* _PROBLEM TO WORK ON_
Where in the entries below does "computer" appear? Copy every line that has it.

* _MATERIAL SHOWN_
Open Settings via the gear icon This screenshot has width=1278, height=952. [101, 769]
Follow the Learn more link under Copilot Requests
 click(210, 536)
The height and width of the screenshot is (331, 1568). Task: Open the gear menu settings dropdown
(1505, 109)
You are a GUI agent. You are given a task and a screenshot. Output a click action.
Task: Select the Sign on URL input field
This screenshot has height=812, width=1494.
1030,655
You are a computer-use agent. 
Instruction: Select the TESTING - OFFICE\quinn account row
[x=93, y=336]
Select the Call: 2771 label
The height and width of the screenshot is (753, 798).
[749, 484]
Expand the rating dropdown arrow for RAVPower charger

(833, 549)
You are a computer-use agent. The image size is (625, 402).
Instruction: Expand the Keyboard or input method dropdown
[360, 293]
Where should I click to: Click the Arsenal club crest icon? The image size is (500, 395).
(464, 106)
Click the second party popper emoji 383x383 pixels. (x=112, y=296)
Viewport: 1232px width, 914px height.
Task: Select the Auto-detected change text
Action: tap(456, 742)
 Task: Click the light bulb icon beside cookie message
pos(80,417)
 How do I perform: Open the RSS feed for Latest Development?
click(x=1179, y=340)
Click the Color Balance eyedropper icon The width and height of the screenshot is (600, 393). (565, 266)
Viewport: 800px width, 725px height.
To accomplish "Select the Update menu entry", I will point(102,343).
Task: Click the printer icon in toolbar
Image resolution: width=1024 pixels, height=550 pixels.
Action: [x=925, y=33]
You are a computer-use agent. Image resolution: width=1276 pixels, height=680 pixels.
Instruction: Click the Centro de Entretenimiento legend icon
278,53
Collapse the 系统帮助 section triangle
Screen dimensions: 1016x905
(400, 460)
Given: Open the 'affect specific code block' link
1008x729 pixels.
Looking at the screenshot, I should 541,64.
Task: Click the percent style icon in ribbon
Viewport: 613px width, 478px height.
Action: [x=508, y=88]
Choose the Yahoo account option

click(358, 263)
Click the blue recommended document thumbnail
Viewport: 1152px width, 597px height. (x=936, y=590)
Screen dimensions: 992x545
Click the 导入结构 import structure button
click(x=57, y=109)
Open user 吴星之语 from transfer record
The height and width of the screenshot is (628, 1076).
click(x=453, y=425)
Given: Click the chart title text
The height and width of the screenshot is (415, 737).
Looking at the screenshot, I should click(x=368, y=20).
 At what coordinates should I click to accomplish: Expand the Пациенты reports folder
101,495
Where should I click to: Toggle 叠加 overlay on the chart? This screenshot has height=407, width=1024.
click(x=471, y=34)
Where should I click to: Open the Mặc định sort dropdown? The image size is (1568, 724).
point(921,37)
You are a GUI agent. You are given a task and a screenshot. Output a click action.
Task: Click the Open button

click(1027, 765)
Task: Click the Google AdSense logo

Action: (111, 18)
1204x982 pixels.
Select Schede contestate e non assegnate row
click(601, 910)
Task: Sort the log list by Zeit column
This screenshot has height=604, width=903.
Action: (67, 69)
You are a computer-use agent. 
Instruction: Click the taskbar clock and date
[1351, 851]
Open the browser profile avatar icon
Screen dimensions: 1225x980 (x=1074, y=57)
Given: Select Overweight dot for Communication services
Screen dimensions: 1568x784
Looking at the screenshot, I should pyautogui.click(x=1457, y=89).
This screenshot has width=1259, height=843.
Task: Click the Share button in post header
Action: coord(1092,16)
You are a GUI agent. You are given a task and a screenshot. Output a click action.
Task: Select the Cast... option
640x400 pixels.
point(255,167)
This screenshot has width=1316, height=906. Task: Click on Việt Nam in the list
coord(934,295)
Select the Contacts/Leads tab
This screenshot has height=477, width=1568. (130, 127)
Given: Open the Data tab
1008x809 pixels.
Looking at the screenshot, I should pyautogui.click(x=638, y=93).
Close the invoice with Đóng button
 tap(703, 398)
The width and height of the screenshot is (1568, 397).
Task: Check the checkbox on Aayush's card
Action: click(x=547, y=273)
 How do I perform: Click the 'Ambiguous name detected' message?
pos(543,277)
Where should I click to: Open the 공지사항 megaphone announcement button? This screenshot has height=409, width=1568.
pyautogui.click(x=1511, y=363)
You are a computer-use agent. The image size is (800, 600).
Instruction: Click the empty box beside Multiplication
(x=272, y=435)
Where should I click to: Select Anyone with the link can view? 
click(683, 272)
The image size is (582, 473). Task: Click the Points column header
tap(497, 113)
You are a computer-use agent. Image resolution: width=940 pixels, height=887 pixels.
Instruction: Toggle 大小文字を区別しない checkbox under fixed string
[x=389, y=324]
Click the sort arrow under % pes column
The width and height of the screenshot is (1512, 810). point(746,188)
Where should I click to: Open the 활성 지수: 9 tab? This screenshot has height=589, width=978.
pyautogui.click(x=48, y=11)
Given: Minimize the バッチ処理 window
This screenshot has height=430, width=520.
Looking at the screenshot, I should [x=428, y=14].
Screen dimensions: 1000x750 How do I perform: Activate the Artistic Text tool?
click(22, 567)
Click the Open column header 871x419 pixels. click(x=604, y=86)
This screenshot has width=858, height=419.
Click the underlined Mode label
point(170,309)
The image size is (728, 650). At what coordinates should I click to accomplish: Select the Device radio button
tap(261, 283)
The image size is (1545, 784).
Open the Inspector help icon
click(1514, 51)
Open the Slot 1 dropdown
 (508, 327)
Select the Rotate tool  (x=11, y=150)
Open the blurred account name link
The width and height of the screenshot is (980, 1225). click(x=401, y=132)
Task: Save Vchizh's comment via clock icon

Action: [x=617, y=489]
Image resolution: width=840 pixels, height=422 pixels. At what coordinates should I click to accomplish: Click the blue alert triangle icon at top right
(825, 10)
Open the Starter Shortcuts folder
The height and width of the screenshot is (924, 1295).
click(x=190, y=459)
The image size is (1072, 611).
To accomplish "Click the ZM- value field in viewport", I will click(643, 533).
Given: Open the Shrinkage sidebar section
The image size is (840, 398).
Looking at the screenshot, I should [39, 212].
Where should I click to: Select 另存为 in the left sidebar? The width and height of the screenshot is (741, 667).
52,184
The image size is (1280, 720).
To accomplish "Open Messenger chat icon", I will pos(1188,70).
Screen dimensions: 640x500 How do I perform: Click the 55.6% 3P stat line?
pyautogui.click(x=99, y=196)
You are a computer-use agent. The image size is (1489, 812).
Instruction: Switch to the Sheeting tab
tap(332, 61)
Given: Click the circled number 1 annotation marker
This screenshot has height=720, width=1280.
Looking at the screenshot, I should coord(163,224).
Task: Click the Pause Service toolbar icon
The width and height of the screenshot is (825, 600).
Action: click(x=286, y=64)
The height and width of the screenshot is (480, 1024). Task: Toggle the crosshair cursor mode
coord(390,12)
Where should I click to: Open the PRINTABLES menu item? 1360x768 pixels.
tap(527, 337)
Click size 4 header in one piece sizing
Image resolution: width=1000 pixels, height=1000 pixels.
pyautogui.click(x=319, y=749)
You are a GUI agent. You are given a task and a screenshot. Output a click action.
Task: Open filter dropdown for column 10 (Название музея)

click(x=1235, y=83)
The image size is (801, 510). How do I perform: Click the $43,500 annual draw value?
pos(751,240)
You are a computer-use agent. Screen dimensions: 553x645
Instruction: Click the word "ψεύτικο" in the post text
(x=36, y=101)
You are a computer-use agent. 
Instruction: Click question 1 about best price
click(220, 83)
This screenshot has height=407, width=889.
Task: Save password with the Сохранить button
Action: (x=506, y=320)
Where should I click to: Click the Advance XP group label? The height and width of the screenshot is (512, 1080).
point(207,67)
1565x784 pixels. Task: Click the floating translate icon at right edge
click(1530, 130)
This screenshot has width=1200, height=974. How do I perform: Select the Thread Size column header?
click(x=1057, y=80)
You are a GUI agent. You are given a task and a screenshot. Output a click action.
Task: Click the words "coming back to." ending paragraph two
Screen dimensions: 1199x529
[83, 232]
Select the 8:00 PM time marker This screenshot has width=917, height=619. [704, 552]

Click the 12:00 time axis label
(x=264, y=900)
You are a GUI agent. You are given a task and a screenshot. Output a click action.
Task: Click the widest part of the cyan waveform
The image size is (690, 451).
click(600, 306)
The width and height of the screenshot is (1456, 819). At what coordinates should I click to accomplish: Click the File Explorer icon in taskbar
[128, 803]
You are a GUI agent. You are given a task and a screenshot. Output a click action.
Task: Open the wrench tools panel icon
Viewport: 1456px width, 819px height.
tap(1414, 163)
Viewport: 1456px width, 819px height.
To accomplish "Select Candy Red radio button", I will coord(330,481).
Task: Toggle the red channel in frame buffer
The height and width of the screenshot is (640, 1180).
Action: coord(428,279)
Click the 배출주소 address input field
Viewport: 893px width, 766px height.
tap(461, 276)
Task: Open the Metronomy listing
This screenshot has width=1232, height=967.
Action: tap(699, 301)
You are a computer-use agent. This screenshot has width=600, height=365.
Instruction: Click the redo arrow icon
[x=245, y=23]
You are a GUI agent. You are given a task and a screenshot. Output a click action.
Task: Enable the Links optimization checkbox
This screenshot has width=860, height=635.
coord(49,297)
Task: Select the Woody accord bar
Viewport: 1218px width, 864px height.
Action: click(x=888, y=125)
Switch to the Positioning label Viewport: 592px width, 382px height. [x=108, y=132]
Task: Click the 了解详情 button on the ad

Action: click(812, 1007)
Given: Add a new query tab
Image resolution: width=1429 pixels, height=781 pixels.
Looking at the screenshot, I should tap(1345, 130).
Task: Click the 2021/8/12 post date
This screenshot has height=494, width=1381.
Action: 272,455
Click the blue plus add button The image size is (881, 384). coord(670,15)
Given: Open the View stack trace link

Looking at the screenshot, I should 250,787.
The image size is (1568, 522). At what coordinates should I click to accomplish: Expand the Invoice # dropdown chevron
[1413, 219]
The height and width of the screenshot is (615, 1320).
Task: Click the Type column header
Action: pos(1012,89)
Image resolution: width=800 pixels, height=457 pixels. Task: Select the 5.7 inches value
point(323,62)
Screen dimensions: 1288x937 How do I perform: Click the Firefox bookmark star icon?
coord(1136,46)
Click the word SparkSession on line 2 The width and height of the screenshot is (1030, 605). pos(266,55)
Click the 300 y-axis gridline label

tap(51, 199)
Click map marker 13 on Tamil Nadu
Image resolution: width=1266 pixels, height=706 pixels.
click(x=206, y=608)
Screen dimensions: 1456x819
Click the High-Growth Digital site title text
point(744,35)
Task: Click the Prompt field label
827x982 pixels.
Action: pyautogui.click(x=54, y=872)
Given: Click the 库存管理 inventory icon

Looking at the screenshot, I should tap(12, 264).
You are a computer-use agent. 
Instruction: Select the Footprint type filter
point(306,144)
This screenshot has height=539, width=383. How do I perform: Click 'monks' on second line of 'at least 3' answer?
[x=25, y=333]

* _OUTPUT OF THE TASK_
You are a computer-use agent. 
You are a computer-use agent. The image size is (625, 402).
You are a computer-use agent. Image resolution: width=1276 pixels, height=680 pixels.
You are a computer-use agent. 
You are a computer-use agent. The image size is (800, 600).
You are a computer-use agent. Image resolution: width=940 pixels, height=887 pixels.
You are a computer-use agent. The image size is (1489, 812).
You are a computer-use agent. Screen dimensions: 553x645
You are a computer-use agent. 
You are a computer-use agent. This screenshot has width=600, height=365.
You are a computer-use agent. 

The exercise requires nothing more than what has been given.